• _Requirements_: Copy these lines exactly as they are.

---- Task data

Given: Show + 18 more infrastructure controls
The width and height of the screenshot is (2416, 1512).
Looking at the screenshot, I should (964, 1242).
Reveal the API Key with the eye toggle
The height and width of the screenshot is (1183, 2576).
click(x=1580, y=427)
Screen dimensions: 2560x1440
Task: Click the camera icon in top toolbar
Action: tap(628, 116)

--------

• _Response_:
Given: Show + 18 more infrastructure controls
The width and height of the screenshot is (2416, 1512).
Looking at the screenshot, I should (964, 1242).
Reveal the API Key with the eye toggle
The height and width of the screenshot is (1183, 2576).
click(x=1580, y=427)
Screen dimensions: 2560x1440
Task: Click the camera icon in top toolbar
Action: tap(628, 116)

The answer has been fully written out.